What you have to do —
Scan the entries that follow and give only the number of lines containing "browser".

---- Data for this task

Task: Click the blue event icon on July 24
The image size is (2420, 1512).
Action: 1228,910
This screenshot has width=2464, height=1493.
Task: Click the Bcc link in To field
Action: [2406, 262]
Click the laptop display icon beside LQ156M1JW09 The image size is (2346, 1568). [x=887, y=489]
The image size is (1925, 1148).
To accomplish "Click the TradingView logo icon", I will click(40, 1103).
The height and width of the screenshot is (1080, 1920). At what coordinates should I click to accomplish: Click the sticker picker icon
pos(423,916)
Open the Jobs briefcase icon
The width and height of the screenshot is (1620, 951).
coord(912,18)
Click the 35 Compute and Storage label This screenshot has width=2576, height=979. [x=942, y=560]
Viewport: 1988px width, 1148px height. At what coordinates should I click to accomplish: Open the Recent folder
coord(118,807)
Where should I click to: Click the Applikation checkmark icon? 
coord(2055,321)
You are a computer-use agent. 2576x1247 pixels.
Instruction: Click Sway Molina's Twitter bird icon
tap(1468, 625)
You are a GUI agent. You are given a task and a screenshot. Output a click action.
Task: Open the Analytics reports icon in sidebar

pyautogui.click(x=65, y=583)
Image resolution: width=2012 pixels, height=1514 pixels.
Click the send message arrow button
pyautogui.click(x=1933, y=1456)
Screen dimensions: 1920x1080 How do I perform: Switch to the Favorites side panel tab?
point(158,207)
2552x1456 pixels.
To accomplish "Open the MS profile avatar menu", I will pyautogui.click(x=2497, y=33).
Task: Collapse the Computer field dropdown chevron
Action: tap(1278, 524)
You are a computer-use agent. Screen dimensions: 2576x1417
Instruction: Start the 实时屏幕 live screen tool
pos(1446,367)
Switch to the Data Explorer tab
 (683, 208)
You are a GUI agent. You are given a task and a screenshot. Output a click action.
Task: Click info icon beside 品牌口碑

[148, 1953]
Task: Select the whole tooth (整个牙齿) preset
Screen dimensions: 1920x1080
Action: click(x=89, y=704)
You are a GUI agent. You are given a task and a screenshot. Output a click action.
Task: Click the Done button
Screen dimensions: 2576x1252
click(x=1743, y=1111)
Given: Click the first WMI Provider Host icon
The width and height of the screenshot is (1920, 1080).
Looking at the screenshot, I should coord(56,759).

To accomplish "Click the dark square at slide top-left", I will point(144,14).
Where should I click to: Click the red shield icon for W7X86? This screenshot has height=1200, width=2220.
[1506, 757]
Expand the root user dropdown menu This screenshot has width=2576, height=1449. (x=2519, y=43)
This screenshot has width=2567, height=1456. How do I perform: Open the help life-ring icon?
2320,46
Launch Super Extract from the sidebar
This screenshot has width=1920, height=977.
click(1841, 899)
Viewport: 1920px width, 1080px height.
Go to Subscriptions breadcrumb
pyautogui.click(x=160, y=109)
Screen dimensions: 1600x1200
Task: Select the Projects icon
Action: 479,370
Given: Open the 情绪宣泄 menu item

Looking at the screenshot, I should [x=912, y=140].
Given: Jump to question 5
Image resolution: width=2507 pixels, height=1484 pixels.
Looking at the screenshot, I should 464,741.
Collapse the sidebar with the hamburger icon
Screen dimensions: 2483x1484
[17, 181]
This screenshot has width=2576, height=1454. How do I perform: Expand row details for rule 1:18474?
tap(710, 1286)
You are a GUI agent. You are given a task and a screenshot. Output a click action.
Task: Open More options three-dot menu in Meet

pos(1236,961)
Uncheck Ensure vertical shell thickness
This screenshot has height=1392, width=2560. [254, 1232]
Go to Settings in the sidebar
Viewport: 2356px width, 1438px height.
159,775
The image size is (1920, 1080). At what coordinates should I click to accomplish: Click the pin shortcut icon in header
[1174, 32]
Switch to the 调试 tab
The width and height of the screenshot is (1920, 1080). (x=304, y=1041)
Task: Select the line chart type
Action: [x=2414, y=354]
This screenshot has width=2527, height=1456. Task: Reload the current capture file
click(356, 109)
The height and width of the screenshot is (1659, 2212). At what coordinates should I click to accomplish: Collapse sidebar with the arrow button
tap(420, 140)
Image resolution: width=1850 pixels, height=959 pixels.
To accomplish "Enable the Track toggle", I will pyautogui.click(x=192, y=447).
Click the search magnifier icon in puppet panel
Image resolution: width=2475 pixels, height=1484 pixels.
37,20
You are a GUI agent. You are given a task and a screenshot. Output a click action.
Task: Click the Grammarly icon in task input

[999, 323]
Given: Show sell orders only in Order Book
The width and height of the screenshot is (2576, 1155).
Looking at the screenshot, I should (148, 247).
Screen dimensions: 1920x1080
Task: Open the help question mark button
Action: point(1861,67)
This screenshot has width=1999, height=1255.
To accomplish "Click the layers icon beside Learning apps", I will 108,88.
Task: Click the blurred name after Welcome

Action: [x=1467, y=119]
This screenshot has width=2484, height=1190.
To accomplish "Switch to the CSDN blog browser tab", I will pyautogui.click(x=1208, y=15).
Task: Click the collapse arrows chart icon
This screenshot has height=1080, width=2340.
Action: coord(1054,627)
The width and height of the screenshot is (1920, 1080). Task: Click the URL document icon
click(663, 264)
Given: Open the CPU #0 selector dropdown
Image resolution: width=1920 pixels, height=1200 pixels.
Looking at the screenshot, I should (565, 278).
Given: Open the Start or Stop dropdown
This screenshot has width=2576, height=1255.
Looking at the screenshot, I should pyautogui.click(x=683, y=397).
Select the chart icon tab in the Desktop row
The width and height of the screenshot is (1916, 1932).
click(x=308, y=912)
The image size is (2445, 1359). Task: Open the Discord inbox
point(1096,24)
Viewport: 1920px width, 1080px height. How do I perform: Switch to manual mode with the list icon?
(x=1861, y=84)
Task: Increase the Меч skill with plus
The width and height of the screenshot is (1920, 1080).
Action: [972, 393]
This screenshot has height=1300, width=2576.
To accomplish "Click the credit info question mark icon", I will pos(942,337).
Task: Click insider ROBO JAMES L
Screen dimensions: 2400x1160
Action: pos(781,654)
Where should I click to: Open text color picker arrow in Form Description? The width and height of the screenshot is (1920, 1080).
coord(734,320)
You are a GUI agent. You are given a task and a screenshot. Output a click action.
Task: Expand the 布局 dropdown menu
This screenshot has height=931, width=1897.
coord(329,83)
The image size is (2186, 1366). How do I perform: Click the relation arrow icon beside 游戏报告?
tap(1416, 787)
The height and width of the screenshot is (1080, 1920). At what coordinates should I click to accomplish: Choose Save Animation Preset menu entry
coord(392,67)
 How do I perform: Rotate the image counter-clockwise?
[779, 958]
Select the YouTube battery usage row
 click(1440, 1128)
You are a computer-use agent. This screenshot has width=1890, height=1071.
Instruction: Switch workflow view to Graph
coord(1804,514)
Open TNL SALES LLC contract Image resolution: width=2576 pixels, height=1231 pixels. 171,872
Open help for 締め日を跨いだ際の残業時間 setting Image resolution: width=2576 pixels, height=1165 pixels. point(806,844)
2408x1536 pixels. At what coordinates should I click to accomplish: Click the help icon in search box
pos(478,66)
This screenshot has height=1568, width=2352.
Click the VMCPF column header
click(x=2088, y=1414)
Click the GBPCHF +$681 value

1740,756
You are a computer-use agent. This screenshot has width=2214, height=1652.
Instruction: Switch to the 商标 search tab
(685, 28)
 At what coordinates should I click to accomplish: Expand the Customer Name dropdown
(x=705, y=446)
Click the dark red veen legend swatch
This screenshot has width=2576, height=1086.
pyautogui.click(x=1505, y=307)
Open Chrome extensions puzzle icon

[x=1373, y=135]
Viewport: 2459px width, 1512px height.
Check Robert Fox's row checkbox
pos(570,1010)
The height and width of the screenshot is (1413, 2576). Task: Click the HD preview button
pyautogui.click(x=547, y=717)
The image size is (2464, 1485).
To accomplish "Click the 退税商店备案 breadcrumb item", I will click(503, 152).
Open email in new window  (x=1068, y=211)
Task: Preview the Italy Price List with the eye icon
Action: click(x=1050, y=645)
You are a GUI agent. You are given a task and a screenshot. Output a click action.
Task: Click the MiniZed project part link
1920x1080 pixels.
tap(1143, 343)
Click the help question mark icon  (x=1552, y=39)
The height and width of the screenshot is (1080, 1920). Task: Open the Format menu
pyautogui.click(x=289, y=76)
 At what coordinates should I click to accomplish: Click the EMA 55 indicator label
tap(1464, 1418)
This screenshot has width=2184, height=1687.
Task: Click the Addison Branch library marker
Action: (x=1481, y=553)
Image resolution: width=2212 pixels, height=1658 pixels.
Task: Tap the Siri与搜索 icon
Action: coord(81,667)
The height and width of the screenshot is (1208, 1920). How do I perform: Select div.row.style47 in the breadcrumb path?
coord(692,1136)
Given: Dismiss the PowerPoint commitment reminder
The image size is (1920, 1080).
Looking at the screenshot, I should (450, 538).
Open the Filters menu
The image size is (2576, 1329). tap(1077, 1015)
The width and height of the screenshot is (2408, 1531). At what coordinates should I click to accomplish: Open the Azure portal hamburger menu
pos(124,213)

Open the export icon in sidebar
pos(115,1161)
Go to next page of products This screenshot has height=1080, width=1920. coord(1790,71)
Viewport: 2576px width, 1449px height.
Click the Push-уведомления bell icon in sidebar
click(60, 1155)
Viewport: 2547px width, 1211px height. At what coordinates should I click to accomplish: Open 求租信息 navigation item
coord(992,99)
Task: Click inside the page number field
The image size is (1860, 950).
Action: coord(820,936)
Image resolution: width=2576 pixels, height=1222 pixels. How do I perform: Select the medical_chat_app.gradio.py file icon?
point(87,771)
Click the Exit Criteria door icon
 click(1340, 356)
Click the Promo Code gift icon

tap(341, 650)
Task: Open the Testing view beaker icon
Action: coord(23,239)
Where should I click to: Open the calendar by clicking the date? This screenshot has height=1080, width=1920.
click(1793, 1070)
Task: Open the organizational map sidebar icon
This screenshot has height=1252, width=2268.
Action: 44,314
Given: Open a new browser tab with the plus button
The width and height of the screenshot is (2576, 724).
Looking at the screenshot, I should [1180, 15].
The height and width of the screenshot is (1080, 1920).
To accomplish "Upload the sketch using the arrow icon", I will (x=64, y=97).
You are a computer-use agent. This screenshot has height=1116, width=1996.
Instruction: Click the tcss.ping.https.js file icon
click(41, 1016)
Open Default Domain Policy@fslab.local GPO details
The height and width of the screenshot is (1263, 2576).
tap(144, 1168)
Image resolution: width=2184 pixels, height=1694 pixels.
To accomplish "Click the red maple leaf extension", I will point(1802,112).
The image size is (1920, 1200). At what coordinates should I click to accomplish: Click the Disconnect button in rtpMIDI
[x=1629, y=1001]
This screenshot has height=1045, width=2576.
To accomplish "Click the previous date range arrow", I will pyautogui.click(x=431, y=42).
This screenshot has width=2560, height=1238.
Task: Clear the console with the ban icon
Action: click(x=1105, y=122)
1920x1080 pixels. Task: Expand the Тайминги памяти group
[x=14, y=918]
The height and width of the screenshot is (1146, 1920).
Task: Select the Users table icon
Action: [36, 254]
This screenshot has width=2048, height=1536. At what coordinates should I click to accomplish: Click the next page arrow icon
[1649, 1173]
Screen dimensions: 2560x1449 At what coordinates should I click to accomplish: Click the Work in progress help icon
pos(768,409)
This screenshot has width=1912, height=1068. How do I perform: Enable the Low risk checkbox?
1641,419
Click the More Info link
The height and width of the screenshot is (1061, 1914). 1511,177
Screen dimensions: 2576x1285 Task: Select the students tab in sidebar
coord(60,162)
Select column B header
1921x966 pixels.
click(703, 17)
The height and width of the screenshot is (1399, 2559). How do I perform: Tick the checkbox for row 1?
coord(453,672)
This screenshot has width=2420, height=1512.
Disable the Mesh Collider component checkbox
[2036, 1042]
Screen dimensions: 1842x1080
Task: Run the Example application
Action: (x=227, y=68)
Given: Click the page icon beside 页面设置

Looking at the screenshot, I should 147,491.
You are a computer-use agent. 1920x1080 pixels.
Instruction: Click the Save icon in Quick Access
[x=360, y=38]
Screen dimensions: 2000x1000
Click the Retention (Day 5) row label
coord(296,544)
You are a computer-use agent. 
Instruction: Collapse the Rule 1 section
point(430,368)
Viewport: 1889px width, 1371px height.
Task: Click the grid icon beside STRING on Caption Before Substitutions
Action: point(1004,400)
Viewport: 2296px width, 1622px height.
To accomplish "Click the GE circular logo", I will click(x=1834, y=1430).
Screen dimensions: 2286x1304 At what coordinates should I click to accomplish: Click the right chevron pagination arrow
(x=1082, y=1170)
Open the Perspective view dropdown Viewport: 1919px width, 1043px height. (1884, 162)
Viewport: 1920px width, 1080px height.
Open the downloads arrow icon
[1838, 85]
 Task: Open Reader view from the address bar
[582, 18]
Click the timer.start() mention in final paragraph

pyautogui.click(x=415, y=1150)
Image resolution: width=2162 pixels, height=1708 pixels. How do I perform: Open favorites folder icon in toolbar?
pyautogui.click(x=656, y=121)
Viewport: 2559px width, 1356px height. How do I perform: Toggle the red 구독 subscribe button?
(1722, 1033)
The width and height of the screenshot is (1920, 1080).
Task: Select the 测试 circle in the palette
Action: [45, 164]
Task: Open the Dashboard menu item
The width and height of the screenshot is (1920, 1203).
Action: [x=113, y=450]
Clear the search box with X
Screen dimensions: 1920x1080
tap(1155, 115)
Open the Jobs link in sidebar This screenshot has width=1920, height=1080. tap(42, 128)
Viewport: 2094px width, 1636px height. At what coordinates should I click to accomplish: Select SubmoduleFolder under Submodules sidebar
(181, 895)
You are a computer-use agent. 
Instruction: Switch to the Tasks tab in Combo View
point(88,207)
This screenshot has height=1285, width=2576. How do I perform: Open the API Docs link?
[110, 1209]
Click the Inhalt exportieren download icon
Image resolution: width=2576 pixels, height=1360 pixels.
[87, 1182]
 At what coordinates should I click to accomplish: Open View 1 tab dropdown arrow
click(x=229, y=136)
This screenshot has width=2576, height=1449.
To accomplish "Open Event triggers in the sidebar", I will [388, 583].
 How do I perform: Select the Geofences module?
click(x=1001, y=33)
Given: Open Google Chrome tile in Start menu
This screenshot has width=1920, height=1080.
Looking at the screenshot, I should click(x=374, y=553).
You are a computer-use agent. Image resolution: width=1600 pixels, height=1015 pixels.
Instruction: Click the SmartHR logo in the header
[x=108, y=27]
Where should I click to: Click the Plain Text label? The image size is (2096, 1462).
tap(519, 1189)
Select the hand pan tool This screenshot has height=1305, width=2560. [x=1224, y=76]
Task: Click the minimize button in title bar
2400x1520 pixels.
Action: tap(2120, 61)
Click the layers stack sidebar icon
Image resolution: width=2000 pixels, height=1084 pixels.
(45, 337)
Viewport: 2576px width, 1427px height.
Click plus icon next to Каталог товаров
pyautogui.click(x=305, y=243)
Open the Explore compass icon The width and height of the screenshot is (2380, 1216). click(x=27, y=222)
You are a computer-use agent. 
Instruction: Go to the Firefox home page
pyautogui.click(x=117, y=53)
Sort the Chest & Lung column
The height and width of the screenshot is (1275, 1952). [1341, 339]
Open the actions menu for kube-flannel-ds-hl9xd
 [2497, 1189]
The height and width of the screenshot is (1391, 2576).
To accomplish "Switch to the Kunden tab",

--------

Result for this task —
2